» **What to produce**: Locate every line in the material below that has the word "will". Copy each of those lines.

(Data for review begins)

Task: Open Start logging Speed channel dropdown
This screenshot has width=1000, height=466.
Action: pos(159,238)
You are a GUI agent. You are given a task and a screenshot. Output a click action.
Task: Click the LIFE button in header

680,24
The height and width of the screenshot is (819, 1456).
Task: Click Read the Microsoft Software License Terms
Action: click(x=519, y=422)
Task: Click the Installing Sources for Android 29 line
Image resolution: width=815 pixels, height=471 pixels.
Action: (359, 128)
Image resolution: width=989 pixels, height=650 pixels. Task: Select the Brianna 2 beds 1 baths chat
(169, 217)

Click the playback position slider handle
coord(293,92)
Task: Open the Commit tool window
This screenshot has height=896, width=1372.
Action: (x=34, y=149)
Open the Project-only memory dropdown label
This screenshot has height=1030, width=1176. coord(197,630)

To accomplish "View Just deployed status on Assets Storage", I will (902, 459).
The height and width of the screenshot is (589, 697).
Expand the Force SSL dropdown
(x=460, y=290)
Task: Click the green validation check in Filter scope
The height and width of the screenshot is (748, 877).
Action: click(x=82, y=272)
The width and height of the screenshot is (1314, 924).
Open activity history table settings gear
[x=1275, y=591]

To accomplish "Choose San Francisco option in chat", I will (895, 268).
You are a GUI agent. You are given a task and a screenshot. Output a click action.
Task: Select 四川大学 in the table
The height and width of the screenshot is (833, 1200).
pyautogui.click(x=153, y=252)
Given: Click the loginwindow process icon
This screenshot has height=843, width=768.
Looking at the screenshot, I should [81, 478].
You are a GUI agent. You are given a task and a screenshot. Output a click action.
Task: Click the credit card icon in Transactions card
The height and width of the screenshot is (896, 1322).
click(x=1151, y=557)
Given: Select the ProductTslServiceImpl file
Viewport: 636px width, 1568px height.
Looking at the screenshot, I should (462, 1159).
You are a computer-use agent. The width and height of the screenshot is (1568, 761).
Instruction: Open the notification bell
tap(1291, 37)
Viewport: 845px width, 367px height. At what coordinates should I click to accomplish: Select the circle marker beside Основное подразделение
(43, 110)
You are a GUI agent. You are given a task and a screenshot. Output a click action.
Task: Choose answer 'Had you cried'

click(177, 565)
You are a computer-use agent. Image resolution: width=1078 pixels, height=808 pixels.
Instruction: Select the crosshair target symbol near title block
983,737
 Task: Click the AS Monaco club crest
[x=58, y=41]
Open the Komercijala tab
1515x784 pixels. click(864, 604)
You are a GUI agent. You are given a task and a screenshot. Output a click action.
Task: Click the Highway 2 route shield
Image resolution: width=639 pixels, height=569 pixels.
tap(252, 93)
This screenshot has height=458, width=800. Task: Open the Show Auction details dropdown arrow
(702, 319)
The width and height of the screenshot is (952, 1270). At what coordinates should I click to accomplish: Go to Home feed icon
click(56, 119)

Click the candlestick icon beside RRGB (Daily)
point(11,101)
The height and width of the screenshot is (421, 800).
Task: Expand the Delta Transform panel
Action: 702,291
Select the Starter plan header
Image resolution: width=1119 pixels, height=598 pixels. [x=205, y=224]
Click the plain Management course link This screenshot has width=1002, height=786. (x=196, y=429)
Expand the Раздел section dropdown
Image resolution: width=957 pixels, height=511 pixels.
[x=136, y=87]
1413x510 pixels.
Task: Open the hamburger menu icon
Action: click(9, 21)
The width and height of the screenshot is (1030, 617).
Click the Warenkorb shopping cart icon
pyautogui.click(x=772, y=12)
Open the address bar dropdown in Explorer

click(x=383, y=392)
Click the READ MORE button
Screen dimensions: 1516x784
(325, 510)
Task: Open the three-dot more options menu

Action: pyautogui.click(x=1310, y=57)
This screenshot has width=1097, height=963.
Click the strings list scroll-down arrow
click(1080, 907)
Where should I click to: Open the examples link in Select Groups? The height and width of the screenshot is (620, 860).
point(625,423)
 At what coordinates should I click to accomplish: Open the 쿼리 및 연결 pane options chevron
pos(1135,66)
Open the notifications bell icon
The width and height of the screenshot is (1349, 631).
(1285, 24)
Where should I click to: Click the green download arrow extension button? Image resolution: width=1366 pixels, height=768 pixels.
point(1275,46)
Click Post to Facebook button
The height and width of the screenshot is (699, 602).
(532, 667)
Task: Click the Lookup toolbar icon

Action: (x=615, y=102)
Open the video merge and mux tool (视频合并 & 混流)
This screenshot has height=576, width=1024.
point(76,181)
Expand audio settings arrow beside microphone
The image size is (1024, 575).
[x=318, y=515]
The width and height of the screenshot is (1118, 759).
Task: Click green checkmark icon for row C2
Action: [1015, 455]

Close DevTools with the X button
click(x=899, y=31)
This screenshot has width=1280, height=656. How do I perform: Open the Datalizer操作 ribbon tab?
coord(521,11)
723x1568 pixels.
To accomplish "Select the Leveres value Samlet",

(Data for review ends)

» **Output for this task**:
To accomplish "View Just deployed status on Assets Storage", I will (902, 459).
To accomplish "Choose San Francisco option in chat", I will (895, 268).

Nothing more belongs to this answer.